Copy exactly the line that contains "Screen dimensions: 838x1033" plus all remaining lines of the data, and leave out every line before it.

(Listed records)

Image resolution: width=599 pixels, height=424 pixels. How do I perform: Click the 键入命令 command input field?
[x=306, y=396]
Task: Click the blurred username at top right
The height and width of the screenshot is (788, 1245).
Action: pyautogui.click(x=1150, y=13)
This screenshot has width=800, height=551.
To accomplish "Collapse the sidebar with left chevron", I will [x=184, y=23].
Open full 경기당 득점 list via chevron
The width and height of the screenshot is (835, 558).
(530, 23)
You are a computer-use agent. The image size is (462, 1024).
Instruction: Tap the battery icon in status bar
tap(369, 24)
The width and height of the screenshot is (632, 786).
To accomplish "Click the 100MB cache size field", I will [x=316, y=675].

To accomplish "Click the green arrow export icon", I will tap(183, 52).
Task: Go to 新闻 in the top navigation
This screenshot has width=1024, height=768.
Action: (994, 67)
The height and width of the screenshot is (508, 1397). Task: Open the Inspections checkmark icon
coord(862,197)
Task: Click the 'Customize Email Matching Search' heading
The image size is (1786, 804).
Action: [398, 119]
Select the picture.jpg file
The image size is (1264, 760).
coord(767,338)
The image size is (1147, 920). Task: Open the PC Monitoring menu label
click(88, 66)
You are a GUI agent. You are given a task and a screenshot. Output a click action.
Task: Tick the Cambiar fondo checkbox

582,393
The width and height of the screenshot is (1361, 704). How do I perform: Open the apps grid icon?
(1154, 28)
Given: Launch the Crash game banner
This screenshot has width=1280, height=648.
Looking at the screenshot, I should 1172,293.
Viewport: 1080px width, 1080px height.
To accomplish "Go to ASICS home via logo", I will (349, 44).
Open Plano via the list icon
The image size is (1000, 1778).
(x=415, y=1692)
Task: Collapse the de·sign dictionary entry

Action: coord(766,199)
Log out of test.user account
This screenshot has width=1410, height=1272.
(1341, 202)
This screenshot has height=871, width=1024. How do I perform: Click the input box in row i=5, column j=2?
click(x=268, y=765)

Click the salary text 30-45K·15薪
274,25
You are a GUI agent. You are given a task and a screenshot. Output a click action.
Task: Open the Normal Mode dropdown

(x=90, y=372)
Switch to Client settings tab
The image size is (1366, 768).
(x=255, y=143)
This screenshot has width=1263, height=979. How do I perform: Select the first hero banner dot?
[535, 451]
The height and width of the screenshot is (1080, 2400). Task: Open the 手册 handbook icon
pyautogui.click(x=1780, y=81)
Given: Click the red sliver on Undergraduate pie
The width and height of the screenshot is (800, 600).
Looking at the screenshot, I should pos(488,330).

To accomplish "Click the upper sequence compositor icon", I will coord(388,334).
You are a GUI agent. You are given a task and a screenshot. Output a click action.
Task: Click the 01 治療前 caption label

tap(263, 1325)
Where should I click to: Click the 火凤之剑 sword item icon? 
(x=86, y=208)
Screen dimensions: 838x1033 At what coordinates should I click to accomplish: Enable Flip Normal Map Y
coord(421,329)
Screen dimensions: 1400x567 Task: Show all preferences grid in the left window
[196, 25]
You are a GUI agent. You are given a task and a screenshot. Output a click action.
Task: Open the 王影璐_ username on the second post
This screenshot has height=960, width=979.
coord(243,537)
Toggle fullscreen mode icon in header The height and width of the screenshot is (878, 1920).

(End Listed records)

- Response below
Screen dimensions: 838x1033 At what coordinates should I click to accomplish: Enable Flip Normal Map Y
coord(421,329)
Screen dimensions: 1400x567 Task: Show all preferences grid in the left window
[196, 25]
You are a GUI agent. You are given a task and a screenshot. Output a click action.
Task: Open the 王影璐_ username on the second post
This screenshot has height=960, width=979.
coord(243,537)
Toggle fullscreen mode icon in header The height and width of the screenshot is (878, 1920).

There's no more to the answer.